Instructions for the task – Below are some records. Return exactly their lines from the one containing "Task: Click the X-POS logo" through the one containing "Click the 批量转PDF button", and drop the pictures.

Extracted records –
* * *
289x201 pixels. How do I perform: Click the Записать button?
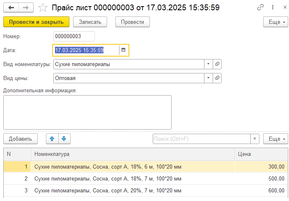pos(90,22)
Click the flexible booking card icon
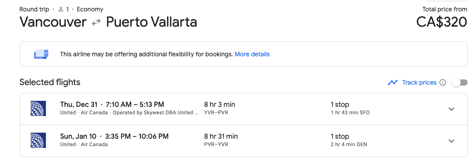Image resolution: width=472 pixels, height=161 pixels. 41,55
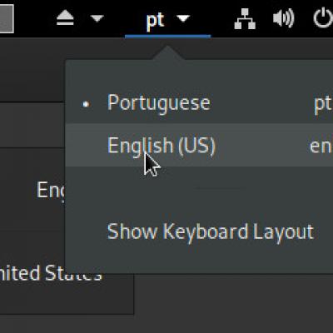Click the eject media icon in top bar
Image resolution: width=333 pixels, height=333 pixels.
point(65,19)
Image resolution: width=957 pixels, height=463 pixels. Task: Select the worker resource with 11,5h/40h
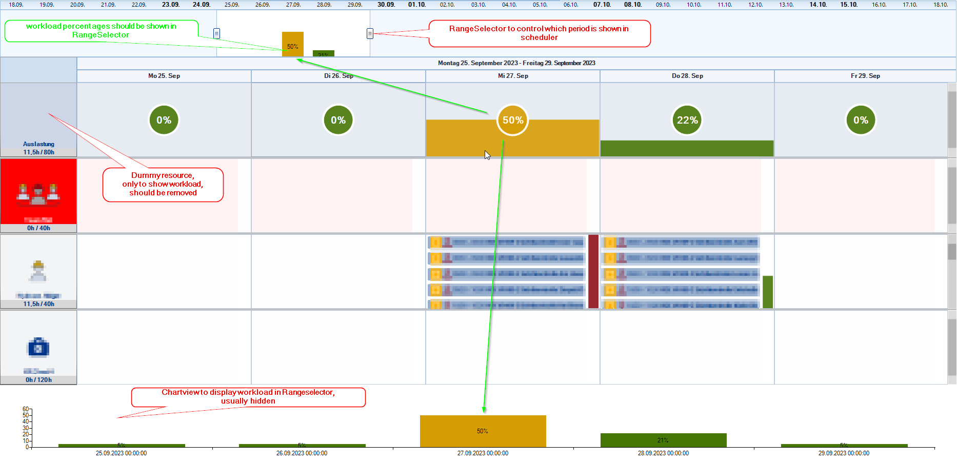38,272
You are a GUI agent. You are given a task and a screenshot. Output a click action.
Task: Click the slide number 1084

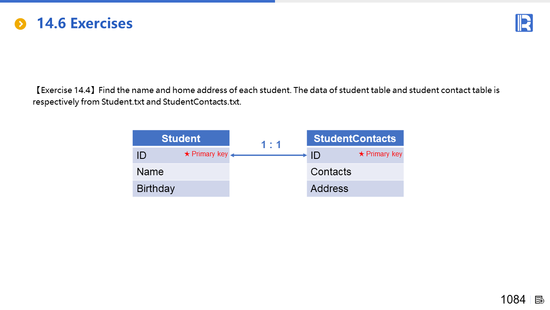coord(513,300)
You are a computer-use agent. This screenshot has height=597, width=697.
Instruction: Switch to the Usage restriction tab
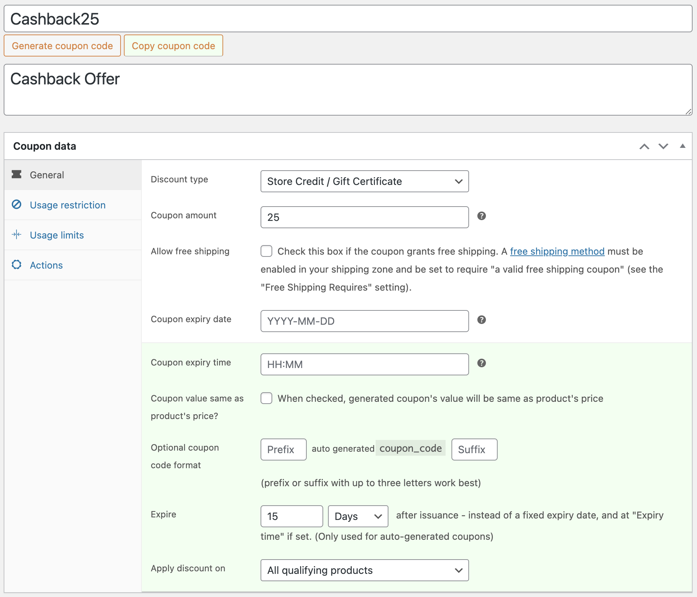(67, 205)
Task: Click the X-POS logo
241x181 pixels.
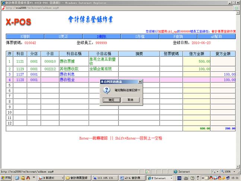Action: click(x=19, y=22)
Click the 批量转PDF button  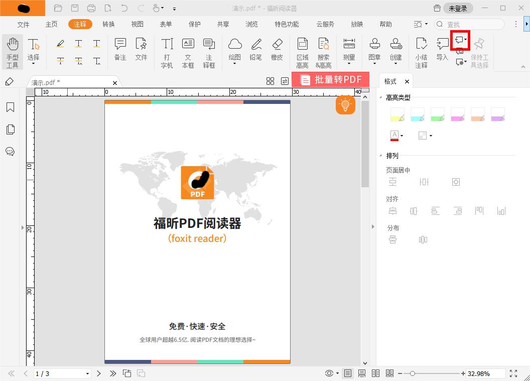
* * *
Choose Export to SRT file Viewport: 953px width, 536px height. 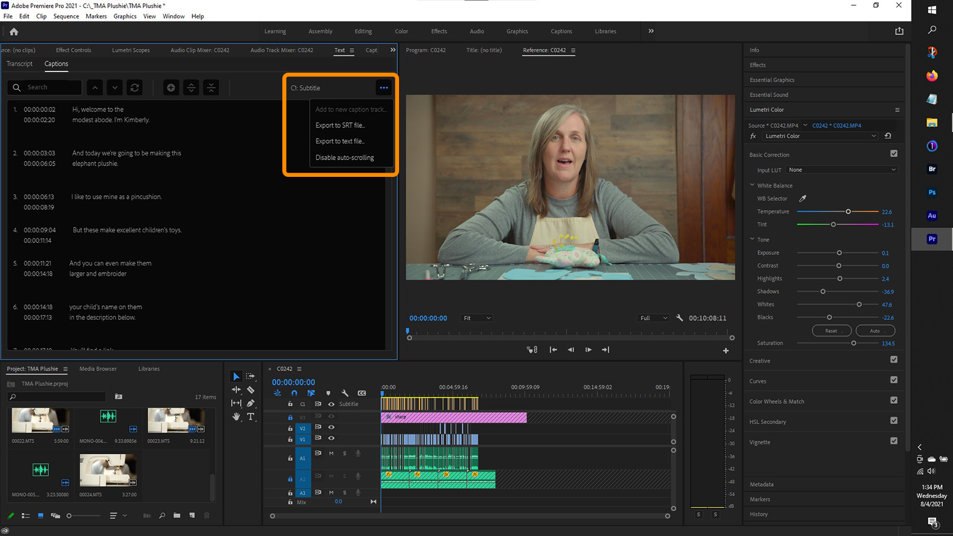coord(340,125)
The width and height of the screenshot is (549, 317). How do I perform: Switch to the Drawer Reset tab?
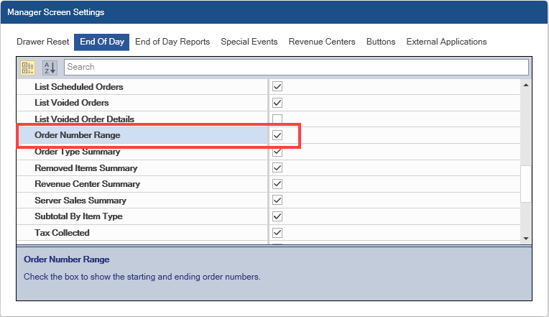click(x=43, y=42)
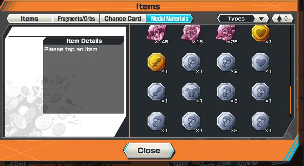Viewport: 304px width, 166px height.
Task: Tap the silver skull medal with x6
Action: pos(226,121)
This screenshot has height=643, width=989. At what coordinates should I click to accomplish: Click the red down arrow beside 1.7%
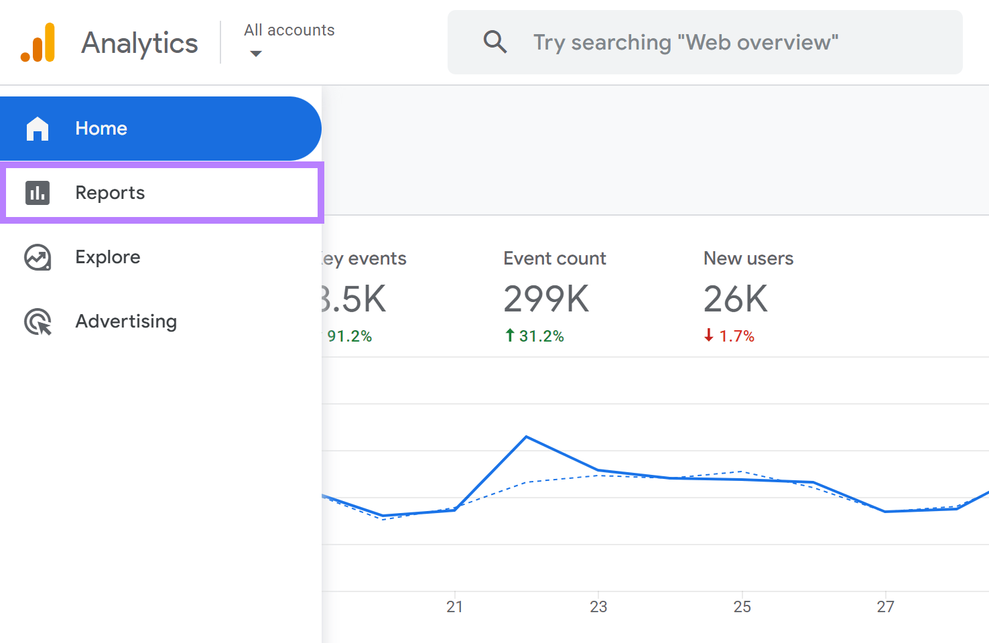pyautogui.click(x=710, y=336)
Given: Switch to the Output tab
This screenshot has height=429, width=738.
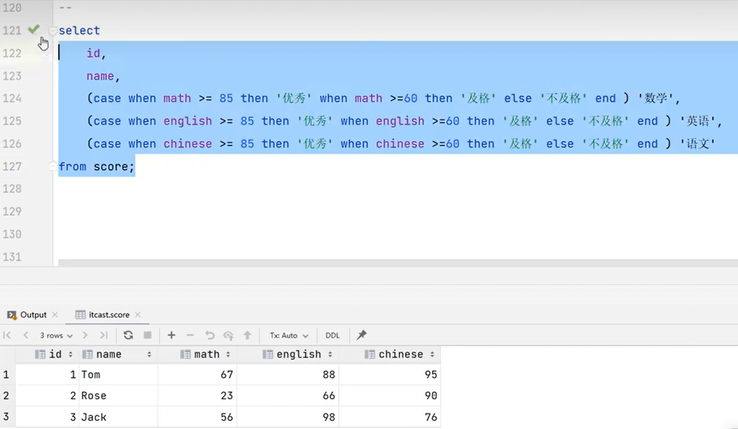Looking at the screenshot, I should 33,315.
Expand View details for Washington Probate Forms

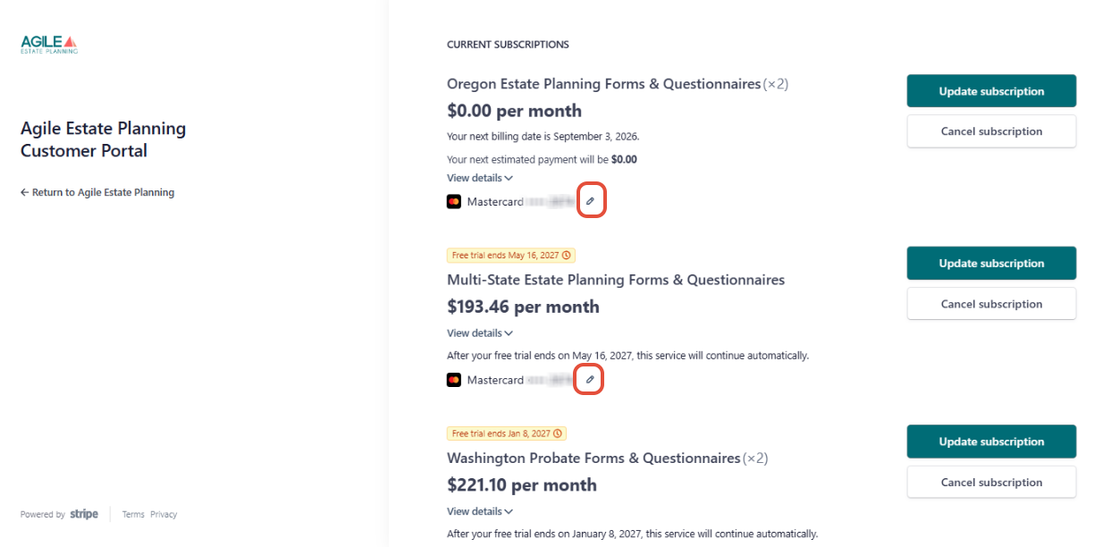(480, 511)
* * *
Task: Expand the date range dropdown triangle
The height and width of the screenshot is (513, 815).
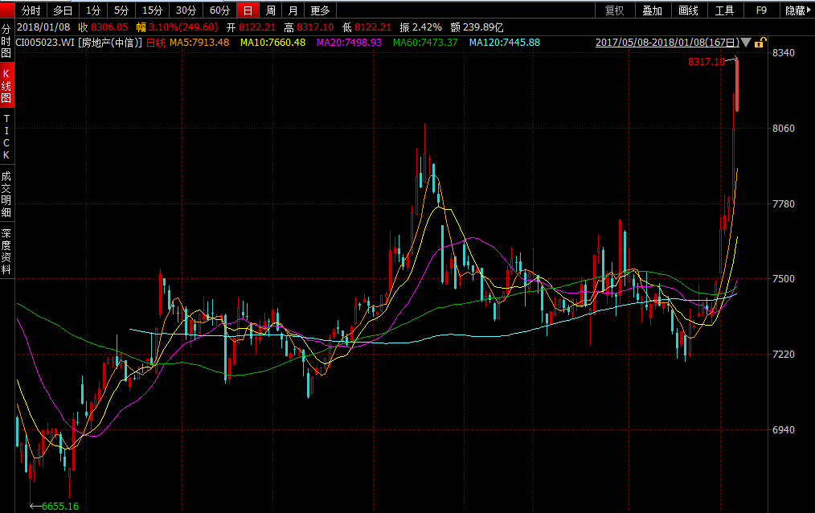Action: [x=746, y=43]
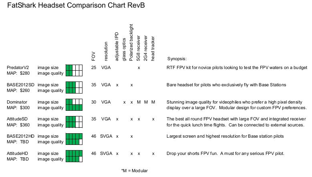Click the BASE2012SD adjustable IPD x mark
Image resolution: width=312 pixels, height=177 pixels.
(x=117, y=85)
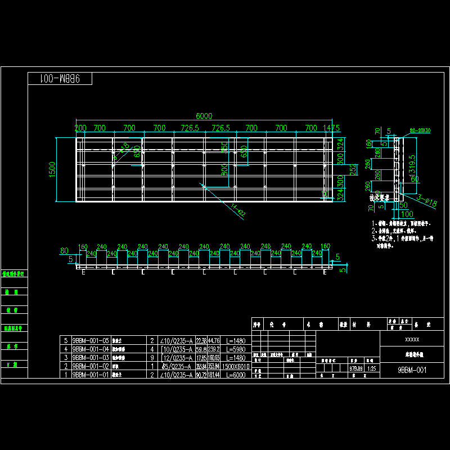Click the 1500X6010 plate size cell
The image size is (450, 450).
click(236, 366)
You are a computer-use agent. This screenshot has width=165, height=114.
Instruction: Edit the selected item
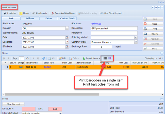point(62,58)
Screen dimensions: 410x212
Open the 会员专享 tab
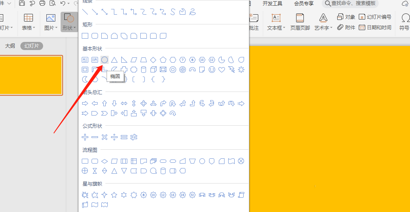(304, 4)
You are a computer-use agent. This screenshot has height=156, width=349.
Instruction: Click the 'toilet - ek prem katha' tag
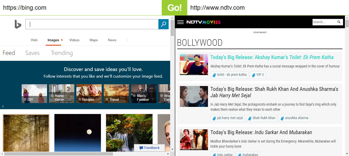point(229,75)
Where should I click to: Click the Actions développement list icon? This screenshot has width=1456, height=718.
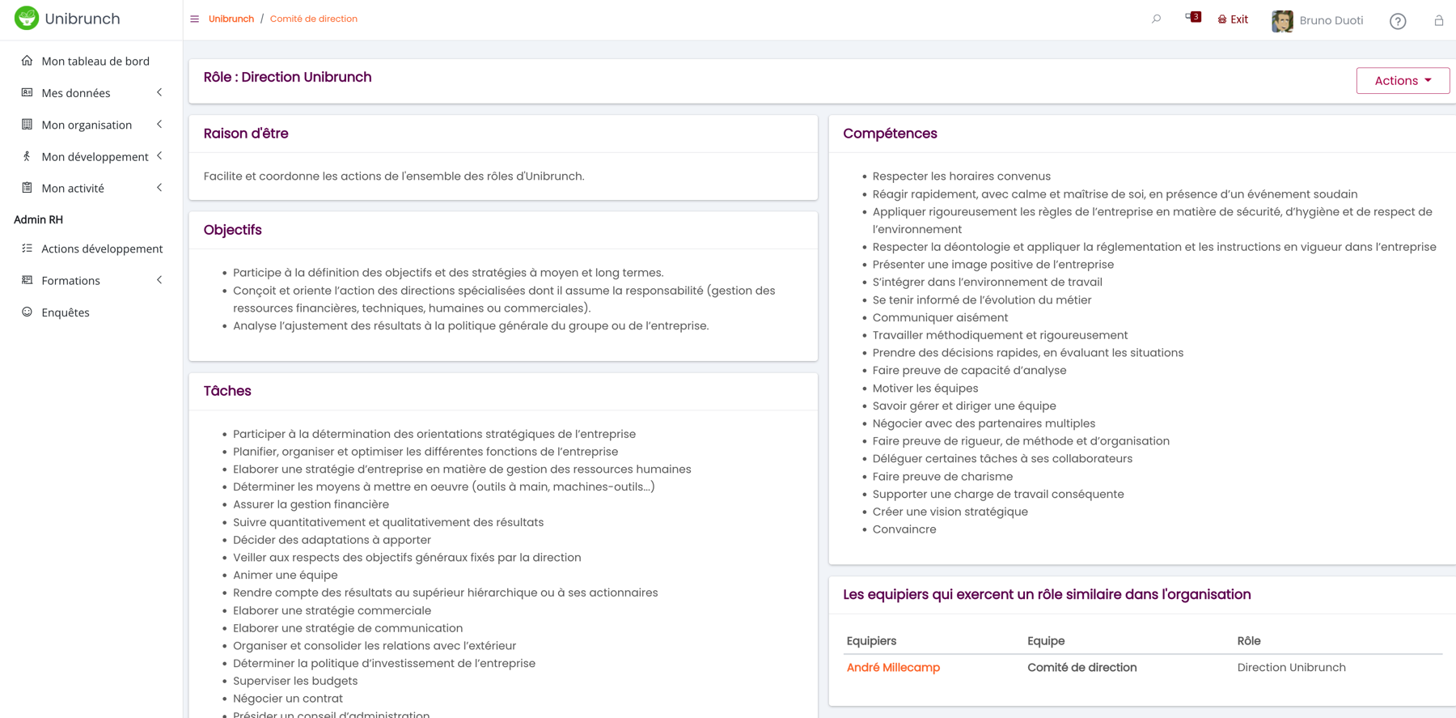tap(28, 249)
* * *
Solution to this exercise –
Task: Click the X-POS logo
241x181 pixels.
Action: click(x=19, y=22)
Click the 批量转PDF button  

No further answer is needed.